Inadequate control of the reaction temperature could potentially influence the sphere size obtained.¹⁷ The temperature of the water bath was monitored over a period of 24 h and it was established that the absolute temperature was within ±0.1 °C of the setpoint. Hence, it was concluded that this was unlikely to be a contributing factor.

Although the glassware was thoroughly cleaned before use it is possible that the nucleation events could be influenced by contaminants or microstructural defects on the surface of the reaction vessel. If the number of nucleation sites were varied then the average particle size would also be altered. To test this possibility, a 100 ml volume of each mother liquor was made up and each was divided into two 50 ml aliquots. The temperature equilibrated mother liquors were combined to perform two simultaneous syntheses using identical compositions. These syntheses, experiments 12a and 12b (Table 1), yielded silica spheres with essentially the same mean particle size, 571 nm and 576 nm, respectively. This synthesis was then repeated, with care taken to obtain mother liquor compositions as close to the original experiment as possible. The result, experiment 12c (Table 1), yielded silica spheres with a mean particle size of 589 nm, i.e. approximately 3% greater than the original result. The only difference between experiments 12c and 12a/b is the concentration of water in the reaction mixture, which is approximately 1.6% higher in the former. However, the small difference in the particle size obtained cannot be attributed to this factor. This can be established by comparing the results from experiments 4 and 15a. In these two experiments the TEOS and ammonia concentrations are essentially identical but the concentration of water is approximately 1% higher in experiment 4. However the mean particle size obtained in experiment 4 is just over 3% smaller than in experiment 15a. On this basis it is concluded that the differences observed cannot be associated with small changes in the water concentration.

The stirring speed was one parameter that was difficult to control accurately with the experimental apparatus available. To investigate the influence of stirring speed on the sphere size of the product, simultaneous syntheses, as described above, were performed using fast and slow speeds. The results clearly demonstrate that the stirring speed has essentially no effect on the particle size of the product (experiments 13a & 13b, Table 1).

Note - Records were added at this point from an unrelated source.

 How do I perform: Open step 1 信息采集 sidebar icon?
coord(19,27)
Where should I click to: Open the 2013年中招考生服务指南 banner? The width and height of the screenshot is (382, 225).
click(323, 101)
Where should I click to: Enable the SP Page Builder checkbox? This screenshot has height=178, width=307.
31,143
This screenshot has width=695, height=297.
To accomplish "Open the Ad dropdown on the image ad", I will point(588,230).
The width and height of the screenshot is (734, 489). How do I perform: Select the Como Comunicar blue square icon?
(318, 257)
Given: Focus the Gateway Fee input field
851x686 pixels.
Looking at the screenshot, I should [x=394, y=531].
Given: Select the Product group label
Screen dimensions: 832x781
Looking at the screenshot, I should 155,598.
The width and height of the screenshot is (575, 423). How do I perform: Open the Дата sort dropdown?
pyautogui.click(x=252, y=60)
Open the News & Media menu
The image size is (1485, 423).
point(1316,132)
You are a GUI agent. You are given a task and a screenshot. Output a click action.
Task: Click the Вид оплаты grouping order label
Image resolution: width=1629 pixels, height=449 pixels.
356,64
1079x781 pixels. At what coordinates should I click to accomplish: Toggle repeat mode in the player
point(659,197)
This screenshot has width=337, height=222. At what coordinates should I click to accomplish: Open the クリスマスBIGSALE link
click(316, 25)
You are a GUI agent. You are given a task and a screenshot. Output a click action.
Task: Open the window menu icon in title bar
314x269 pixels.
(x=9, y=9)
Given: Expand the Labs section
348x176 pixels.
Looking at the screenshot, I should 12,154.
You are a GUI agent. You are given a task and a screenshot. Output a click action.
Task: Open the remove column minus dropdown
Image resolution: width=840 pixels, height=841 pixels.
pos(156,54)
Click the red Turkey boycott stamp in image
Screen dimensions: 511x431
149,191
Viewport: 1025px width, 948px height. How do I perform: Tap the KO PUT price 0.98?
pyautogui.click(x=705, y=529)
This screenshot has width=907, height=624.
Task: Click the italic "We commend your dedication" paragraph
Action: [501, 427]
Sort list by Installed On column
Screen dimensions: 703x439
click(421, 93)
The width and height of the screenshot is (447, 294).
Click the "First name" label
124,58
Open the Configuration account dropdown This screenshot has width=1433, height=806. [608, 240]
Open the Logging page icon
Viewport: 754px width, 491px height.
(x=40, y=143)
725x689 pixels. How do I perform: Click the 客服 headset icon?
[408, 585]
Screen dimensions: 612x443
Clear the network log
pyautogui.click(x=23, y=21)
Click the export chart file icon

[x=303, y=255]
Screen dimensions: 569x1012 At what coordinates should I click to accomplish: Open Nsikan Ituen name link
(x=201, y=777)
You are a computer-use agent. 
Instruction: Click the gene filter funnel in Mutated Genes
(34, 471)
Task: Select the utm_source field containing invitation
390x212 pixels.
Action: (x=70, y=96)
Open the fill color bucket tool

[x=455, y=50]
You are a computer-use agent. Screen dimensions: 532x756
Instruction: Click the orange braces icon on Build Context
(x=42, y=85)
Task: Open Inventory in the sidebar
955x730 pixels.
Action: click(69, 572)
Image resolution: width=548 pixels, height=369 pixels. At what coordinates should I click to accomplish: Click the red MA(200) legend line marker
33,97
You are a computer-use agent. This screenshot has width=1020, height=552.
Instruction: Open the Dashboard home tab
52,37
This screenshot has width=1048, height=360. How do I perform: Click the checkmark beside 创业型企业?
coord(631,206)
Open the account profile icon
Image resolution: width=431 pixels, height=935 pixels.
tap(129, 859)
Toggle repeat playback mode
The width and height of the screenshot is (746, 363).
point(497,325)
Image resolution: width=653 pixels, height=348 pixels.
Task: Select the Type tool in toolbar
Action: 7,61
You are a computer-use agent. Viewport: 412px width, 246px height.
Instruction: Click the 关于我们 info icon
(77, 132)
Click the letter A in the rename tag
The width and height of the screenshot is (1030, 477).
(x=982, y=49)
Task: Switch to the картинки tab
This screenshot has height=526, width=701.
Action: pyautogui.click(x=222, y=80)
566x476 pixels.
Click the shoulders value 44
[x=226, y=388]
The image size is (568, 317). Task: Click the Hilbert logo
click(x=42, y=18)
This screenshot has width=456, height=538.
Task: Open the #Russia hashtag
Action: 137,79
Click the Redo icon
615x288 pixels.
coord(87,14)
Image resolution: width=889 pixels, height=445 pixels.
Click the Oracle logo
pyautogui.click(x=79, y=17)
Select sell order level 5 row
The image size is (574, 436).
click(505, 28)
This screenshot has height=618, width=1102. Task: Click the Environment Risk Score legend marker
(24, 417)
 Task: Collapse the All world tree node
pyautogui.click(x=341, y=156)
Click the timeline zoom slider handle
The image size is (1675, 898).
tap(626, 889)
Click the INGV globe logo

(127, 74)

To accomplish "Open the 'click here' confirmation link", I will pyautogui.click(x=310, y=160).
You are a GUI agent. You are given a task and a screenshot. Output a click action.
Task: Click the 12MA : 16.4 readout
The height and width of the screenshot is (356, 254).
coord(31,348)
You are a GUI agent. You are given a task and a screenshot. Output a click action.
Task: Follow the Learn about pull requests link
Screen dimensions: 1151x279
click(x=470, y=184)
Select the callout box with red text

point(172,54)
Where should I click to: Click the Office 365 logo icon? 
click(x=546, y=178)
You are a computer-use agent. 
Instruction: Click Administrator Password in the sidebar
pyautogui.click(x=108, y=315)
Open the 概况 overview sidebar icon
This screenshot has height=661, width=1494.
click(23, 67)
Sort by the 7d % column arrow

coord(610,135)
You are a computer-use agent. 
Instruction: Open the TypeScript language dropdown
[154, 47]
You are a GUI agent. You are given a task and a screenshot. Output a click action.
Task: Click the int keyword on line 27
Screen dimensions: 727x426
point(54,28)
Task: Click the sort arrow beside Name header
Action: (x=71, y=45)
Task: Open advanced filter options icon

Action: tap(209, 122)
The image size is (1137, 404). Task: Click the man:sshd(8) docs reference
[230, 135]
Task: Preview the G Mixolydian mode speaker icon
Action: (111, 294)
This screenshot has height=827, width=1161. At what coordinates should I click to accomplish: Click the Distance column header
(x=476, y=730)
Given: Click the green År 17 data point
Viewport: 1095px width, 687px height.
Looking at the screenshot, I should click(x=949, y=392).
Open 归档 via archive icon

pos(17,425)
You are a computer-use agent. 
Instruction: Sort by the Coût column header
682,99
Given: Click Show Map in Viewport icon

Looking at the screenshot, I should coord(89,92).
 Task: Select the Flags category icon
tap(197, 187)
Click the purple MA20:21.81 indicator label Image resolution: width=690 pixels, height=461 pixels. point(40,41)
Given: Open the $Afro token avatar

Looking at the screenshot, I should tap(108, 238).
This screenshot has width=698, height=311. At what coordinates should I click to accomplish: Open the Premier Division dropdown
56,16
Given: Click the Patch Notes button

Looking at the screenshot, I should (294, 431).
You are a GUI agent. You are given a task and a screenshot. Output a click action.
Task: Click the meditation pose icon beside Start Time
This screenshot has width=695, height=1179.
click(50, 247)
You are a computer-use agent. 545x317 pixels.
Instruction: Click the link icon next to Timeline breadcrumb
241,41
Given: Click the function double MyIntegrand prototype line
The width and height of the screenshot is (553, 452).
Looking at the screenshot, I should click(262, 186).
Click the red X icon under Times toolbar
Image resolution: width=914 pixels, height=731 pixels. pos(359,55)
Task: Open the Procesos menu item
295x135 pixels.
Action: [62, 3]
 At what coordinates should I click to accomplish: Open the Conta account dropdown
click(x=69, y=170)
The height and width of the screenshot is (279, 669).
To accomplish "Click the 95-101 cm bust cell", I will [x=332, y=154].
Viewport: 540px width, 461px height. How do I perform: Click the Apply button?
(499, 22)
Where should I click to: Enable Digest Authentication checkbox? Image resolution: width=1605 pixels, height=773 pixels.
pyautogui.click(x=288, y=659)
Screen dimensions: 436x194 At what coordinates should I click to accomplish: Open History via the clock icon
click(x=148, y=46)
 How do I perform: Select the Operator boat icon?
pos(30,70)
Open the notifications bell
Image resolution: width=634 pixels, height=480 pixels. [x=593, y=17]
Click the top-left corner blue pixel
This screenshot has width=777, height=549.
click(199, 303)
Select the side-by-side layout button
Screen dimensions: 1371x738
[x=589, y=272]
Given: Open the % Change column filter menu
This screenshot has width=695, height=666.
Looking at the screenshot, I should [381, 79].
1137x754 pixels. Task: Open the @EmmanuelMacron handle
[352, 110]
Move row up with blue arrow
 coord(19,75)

The rate of addition of one mother liquor to the other was found to have a significant effect on the particle size. This was established by conducting simultaneous experiments as described above. In experiment 14a, the mother liquors were combined as described in section 2. In experiment 14b, one of the mother liquors was added to the other at a regular rate, over a period of 3 min, using a peristaltic pump. This procedure resulted in a 40% increase in the mean particle size, but also caused a substantial increase in the standard deviation of the sphere sizes obtained (Table 1). In order to ensure that impurities which could potentially act as nucleation sites had not been inadvertently added via the tubing of the peristaltic pump, the experiment was repeated with new tubing that had been thoroughly cleaned. The results, experiments 15a and 15b (Table 1), show a similar increase in particle size (33%) to that previously observed but with a narrower size distribution. Therefore, it is concluded that the size distribution in experiment 14b was influenced by the presence of contaminants. However, the fact that the ratios of the standard deviations is similar in both sets of experiments suggests that the additional nucleation sites in experiment 14 may have been present in the mother liquors. Nevertheless, it is clear from the results of experiments 14 and 15 that the particle size and the size distribution of the product are dependent on the rate of addition of one mother liquor to the other.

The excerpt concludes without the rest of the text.